Une foule devant le domicile de l’Honorable wirba dans la region du Nord-Ouest.

Souvenez-vous, la résidence du député SDF Joseph Wirba avait été pris d’assaut par des manifestants à Jakiri dans la région du Nord-Ouest le 11 novembre 2017.ceux-ci munis de branches et de pancartes s’étaient rendus au domicile du député pour lui demander de ne plus retourner à Yaoundé siéger au Parlement.

« Ne retournez plus à Yaoundé. Vous ne pouvez pas vous asseoir avec ceux qui nous tuent. S’il est vrai que vous représentez votre peuple alors restez à Jakiri. Nous vous avons envoyé à Yaoundé, maintenant nous exigeons votre retour » pouvait-on lire entre autres sur les pancartes.
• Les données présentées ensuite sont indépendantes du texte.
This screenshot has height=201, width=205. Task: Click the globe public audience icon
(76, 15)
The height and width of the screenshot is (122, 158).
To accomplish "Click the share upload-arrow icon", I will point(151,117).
Réponse du berger à la bergère?

Est-il possible de croire à une source qui indiquait que le député Joseph Wirba avait été mis à résidence surveillé par les manifestants ?

Difficile de répondre, toujours est-il que le député lui-même avait déclaré aux manifestants que : « si telle est votre volonté, je ne m’y rendrais pas ».

Joint au téléphone par le journal Défis Actuels à l’effet de savoir si les actes posés par ses collègues à l’Assemblée Nationale (AN) étaient consécutifs aux menaces et autres pressions subies par les députés SDF, l’honorable Joseph Wirba a affirmé péremptoirement, « je ne suis pas à Yaoundé, je suis dans mon village à Jakiri ».

Il faut noter que le député est absent des travaux en cours à l’Assemblée Nationale. Serait-il victime de séquestration de la part de ses populations ? s’interroge aussi le journal.

En rappel déjà en fin septembre 2017, certains députés du SDF comme l’honorable Mbah Ndam et l’honorable Wirba avaient au cours des différents contacts avec leurs populations déclaré ouvertement ne plus se rendre à l’hémicycle.

« Je pense que d’ici le 1er octobre, cette affaire devrait être terminée. Nous devrions regarder Buea, pas Yaoundé … Je n’en doute pas. Je suis beaucoup dans ce numéro depuis 1990 … et c’est le point de rupture … C’est une opinion très réfléchie. Je vous parle de Batibo, ma ville natale. Et les gens qui m’ont voté sont venus à moi. Je ne peux pas être contre ces gens … c’est mon peuple », martelait l’honorable Mbah Ndam.